И тетя Еня уже не ткет, например. Хоть умеет. И ткацкое устройство - кросна - пылится у нее в задней, холодной избе, где лежат и стоят разные хозяйственные вещи, лари, короба. А все, что видели мы в сундуке - скатерти, полотенца, холсты, - все соткано на этих кроснах тетей Еней или еще бабушкой.
А теперь зачем ткать, когда до войны вон было сколько разной красивой материи! И простой, и шелковой. Это сейчас мы только мечтаем о красивых платьях и рисуем разные наряды нашим маленьким бумажным куклам. Больше-то мы в эти куклы никак не играем - только придумываем узоры для ткани и фасоны.
Этот вечер кончился тем, что тетя Еня снова открыла сундук и подобрала нам с Зульфией полушалки для концерта: Зульфии - густо-малиновый в розово-желтых и белых розах, а мне - кубовый в алых розах и голубых незабудках. И дала еще и юбки под цвет полушалков. Их нужно было, конечно, подшивать чуть ли не вдвое.

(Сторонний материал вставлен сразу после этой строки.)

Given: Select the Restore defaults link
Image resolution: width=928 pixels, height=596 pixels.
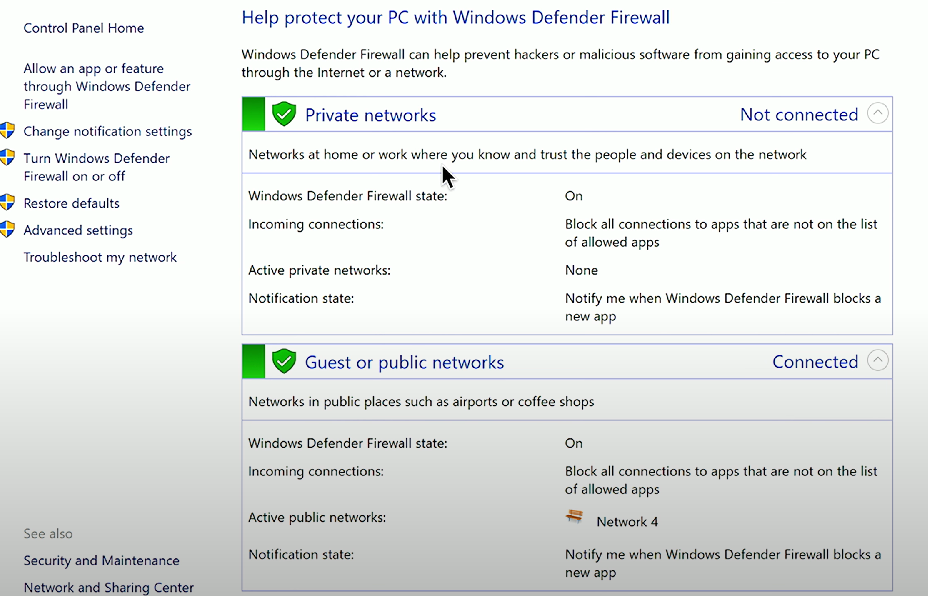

Мы уснули совсем счастливые. И наверное, видели во сне лето, как до войны, жаркий и ветреный день с крутыми белыми облаками, с бегущей под ветром пестрой, перемешанной с цветами травой. Но спали так крепко, что не запомнили сон.
Когда я проснулась, осталось лишь ощущение - или предчувствие? - счастья, вроде привкуса меда на губах, когда идешь мимо поля цветущей гречихи. Меда-то нет никакого!